**WORK TO COMPLETE**
Transcribe exactly the line that contains "This screenshot has width=885, height=490." and all lines following it to the end of the material below; omit everything else.

**RECORDS FOR THIS EXERCISE**

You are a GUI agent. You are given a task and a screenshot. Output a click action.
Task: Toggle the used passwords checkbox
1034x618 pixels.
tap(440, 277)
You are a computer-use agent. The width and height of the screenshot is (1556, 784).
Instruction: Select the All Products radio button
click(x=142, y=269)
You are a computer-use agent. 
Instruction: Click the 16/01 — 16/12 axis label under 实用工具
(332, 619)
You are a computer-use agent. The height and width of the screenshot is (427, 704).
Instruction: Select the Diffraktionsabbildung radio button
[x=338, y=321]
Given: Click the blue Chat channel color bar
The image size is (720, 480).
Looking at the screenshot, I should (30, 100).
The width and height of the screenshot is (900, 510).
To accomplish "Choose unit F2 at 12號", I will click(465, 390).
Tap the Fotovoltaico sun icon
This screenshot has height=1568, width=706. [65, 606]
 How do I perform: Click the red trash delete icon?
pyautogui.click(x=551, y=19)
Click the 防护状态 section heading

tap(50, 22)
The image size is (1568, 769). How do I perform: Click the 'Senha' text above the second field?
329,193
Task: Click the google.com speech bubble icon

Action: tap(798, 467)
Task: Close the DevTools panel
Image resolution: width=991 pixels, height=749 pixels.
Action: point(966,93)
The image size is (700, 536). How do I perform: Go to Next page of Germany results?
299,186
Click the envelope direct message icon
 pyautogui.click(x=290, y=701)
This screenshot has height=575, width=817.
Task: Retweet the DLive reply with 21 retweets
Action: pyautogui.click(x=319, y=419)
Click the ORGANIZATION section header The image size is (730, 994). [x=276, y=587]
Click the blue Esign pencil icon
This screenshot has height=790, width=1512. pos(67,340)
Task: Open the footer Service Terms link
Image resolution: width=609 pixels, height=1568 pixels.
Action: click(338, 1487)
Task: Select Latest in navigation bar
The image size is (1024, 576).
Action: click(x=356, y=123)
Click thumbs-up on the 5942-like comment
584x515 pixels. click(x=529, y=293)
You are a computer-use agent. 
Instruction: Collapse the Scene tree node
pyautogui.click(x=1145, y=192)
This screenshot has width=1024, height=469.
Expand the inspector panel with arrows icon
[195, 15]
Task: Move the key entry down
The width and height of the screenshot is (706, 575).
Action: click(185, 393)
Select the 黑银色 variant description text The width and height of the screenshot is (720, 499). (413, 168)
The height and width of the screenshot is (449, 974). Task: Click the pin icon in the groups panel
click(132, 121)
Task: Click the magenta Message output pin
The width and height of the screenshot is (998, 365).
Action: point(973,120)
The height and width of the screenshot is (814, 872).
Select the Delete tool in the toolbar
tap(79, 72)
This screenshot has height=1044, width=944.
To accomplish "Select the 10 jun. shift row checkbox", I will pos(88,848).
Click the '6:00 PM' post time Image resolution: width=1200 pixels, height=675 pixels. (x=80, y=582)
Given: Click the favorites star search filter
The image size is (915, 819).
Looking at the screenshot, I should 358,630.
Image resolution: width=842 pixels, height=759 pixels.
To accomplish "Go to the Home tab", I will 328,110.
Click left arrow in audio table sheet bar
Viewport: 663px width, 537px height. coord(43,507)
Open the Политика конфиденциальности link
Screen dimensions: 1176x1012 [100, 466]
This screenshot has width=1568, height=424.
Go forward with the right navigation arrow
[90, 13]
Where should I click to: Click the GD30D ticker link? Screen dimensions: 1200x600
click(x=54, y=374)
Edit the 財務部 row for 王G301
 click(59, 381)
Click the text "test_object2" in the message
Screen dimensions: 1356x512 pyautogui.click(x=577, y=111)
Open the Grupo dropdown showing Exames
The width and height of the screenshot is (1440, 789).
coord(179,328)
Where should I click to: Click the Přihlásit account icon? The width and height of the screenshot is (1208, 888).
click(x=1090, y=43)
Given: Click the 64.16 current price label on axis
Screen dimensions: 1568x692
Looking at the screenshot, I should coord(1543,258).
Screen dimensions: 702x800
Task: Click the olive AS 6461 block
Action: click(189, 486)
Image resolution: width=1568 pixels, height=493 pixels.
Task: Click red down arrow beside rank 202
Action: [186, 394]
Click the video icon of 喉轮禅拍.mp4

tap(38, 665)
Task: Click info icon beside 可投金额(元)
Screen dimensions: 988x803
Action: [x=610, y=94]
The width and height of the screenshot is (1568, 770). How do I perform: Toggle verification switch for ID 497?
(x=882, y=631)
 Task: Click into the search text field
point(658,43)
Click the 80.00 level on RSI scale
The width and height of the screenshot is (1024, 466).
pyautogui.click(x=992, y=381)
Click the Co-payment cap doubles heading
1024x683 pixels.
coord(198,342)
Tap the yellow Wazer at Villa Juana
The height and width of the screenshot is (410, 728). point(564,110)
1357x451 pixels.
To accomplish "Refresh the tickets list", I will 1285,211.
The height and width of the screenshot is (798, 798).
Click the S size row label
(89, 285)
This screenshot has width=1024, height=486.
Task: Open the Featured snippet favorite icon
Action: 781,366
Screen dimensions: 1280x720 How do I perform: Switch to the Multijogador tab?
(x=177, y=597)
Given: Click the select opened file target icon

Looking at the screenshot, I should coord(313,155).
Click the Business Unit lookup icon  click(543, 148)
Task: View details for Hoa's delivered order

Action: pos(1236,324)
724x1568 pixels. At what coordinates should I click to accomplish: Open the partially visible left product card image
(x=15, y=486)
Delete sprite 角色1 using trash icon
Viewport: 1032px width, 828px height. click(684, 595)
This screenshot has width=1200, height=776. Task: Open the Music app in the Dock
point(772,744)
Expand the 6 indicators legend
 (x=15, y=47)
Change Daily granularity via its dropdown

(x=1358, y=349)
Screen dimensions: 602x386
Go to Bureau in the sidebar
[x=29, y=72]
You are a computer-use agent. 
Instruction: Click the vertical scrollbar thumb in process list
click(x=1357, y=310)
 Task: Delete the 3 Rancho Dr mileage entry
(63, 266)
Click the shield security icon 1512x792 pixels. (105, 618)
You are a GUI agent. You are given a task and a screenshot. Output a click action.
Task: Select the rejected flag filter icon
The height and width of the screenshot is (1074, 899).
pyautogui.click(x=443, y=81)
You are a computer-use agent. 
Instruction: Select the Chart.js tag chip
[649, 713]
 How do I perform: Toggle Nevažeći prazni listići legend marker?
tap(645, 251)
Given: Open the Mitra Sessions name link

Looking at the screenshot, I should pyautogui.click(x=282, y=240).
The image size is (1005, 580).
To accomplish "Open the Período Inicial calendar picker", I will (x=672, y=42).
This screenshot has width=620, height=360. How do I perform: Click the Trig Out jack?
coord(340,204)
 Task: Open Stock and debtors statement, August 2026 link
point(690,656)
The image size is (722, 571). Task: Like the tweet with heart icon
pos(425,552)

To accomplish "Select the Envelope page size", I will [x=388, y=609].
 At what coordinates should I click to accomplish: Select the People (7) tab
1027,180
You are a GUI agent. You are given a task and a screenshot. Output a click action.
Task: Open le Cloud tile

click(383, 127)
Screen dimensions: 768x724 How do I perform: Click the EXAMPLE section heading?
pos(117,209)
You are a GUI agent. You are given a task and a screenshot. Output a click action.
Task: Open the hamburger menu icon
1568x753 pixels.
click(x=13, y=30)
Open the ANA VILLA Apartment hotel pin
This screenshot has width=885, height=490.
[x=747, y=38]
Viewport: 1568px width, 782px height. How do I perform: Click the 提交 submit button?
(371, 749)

**EXERCISE ANSWER**
This screenshot has width=885, height=490.
[x=747, y=38]
Viewport: 1568px width, 782px height. How do I perform: Click the 提交 submit button?
(371, 749)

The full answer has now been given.